UFC Fight Night: Jędrzejczyk vs. Penne (also known as UFC Fight Night 69) was a mixed martial arts event held on June 20, 2015, at O_{2} World in Berlin, Germany.

==Background==
The event was expected to be headlined by a light heavyweight bout between former title challengers Alexander Gustafsson and Glover Teixeira. However, Gustafsson pulled out of the bout on May 1 due to an injury. In turn, Teixeira was removed from the card entirely and was rescheduled to face Ovince Saint Preux on August 8, 2015, at UFC Fight Night 73. Subsequently, a UFC Women's Strawweight Championship bout between current champion Joanna Jędrzejczyk and former Invicta FC Atomweight champion Jessica Penne was announced as the new event headliner.

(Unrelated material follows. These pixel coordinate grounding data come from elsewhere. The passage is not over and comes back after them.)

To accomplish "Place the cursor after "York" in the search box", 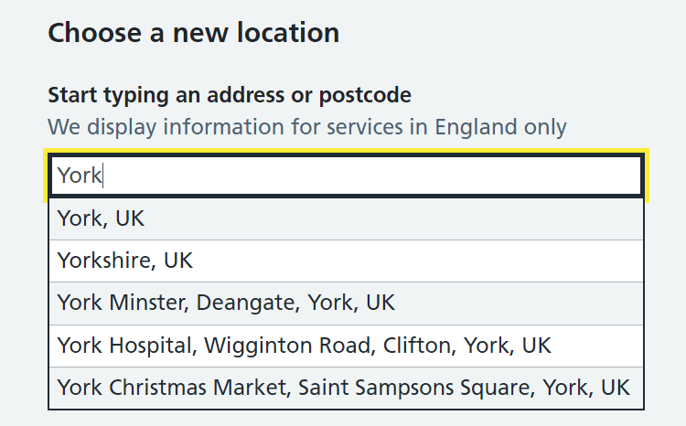I will [x=103, y=175].
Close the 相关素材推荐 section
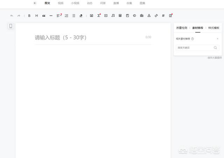This screenshot has width=224, height=158. tap(217, 39)
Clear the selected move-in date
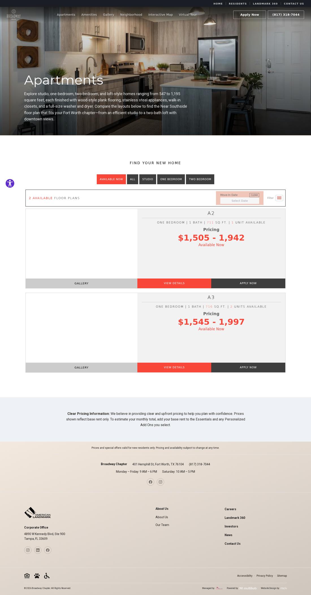The height and width of the screenshot is (595, 311). click(254, 195)
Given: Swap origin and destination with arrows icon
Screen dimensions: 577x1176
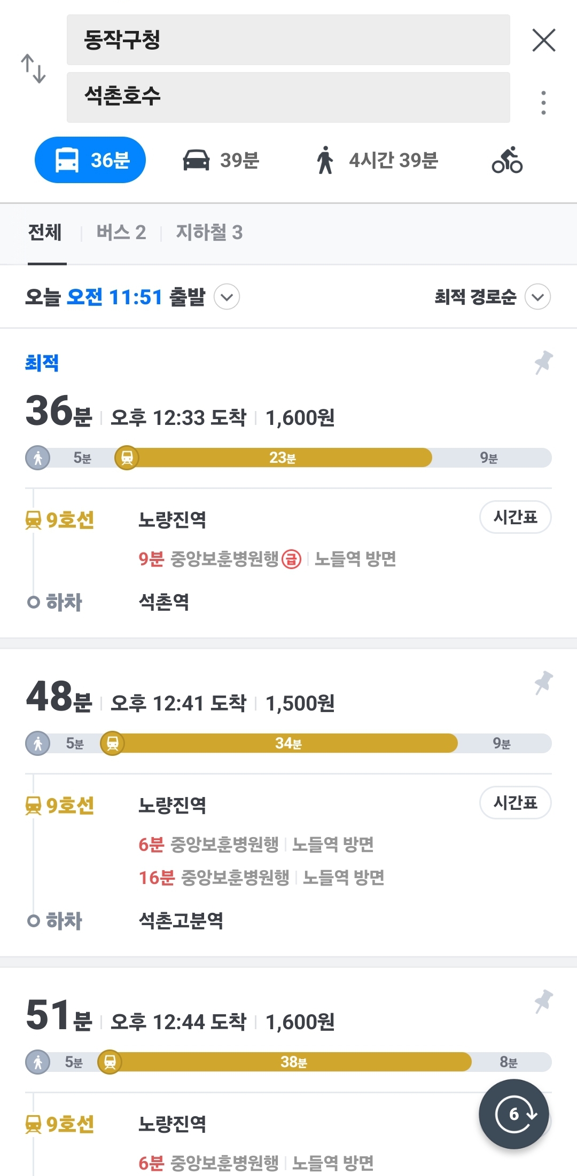Looking at the screenshot, I should [x=33, y=68].
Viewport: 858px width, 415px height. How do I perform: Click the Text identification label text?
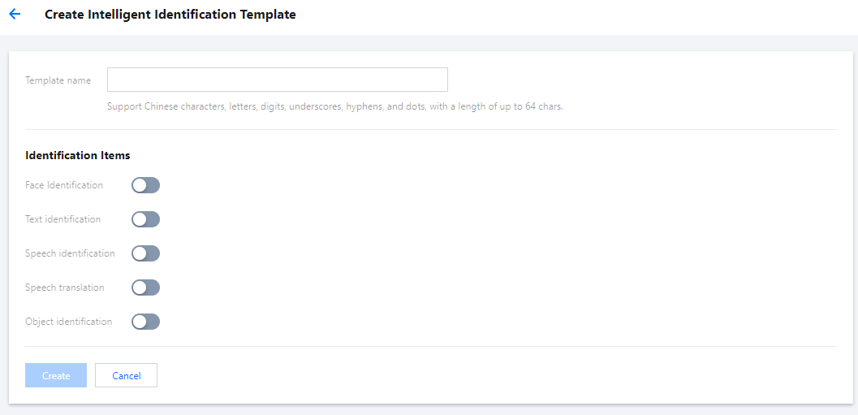63,219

Makwan Amirkhani was expected to face Diego Rivas at the event. However, shortly after the bout was announced, Rivas was pulled from the fight due to undisclosed reasons. Amirkhani remained on the card to face Masio Fullen.

A welterweight bout between Sérgio Moraes and Peter Sobotta was originally booked for UFC Fight Night 64. However, the bout was cancelled due to Sobotta being injured. Moraes remained on the card against a different opponent. The fight was later rescheduled for this event. On June 9, the fight was scrapped once again as Moraes pulled out for undisclosed reasons. He was replaced by promotional newcomer Steve Kennedy.

A light heavyweight bout between Nikita Krylov and Marcos Rogério de Lima was briefly linked to this event. However the pairing was moved a week later to UFC Fight Night 70.

Derek Brunson was expected to face Krzysztof Jotko at the event. However, Brunson pulled out of the fight on June 9 citing a rib injury and was briefly replaced by Uriah Hall. Three days after the booking, Hall was removed due to an alleged visa issue. In turn, Jotko was removed from the card entirely.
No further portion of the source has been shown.